A spokesperson for the Newburgh school district declined to comment for this story, citing an ongoing investigation by the New York State Education Department. But the district has shared details of its response through public meetings, including a detailed presentation in April that notes it suspended its use of Apex and is designing a “second chance” evening school for students who need credit-recovery options.
“So much we don’t know”
It’s important not to conflate the abuse of credit recovery that occurred in Newburgh with well-intentioned efforts that may or may not actually help students. But the Newburgh example demonstrates the many ways online credit-recovery programs may function without academic integrity and ultimately undermine, rather than support, learning.
In recent years, dispatches from North Carolina, Florida, San Diego, and Washington, D.C.—to name a few—have described programs operated with little oversight and few safeguards to ensure students are being properly graded and awarded credit. Some states are starting to take action: the North Carolina State Board of Education, for example, is requiring all districts to develop clear policies for credit recovery.

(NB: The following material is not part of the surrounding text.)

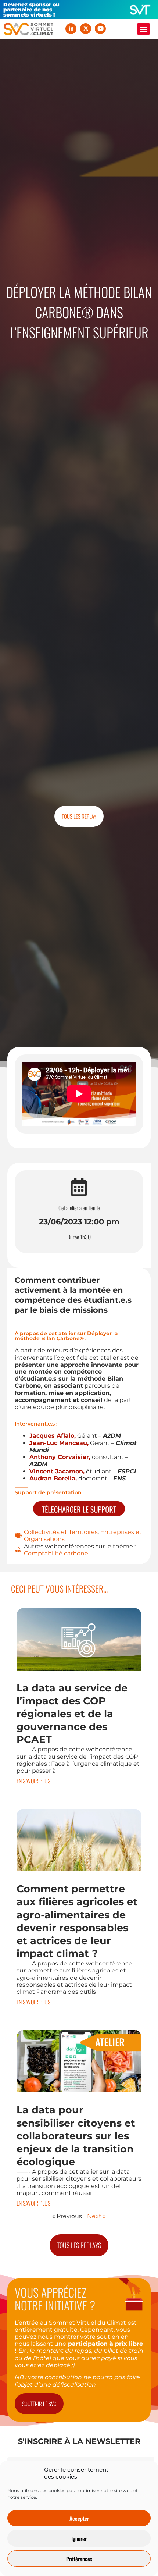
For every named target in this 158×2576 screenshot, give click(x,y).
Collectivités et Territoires (61, 1532)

Tougher still is the question of academic quality. The proliferation of online credit recovery is a logical development given the incentives that are baked in to current education policies. The era of accountability that No Child Left Behind ushered in—and that the Every Student Succeeds Act has continued to a lesser extent—placed tremendous pressure on districts to raise graduation rates, or face consequences. At the same time, states have mostly failed to put in place the kind of oversight and regulations that would ensure rigor and quality are not sacrificed in the pursuit of higher graduation rates. The result is that states are incentivizing districts to boost graduation rates while placing a great deal of trust in districts and private vendors to preserve rigor and quality in the process.
There are potential tools to ensure rigor that states and districts could explore. Three states, for example, require students to pass an objective, external exam to recover credit for a course: Georgia, Louisiana, and New York. But most leave it to districts to set policies around vetting, adopting, and implementing credit-recovery courses.
States also could expand their use of end-of-course exams, which require students to show they have mastered certain knowledge and skills in required subjects. While far from universal, such exams have been used in 32 states and the District of Columbia since they first appeared in the 1990s, and are intended to serve as an external yardstick for specific coursework, helping to set and uphold academic standards.
An August 2019 study by Adam Tyner and Matthew Larsen found end-of-course exams generally positively correlated with high-school graduation rates. The exams “can be deployed without ‘stakes’ but with their results publicly reported so as to tamp down on grade inflation or abuse of credit-recovery programs,” the authors wrote.
It’s likely that many school districts are using credit recovery thoughtfully, with the necessary supports and resources in place to maximize student success and hold students accountable for their learning. But without additional information about how these programs are being adopted and implemented, “there’s just so much we don’t know,” Atwell, the Civic researcher, said.
As for the software companies, they say there’s only so much they can do. Edgenuity and other vendors can’t dictate the use of their materials “any more than a publisher of a textbook could,” said Rayow.
“I think anyone who has been in school has been in classes where textbooks were used for good and where textbooks were used for not so good,” she said. “The same is true for digital education.”
David Loewenberg is a freelance writer based in Washington, D.C.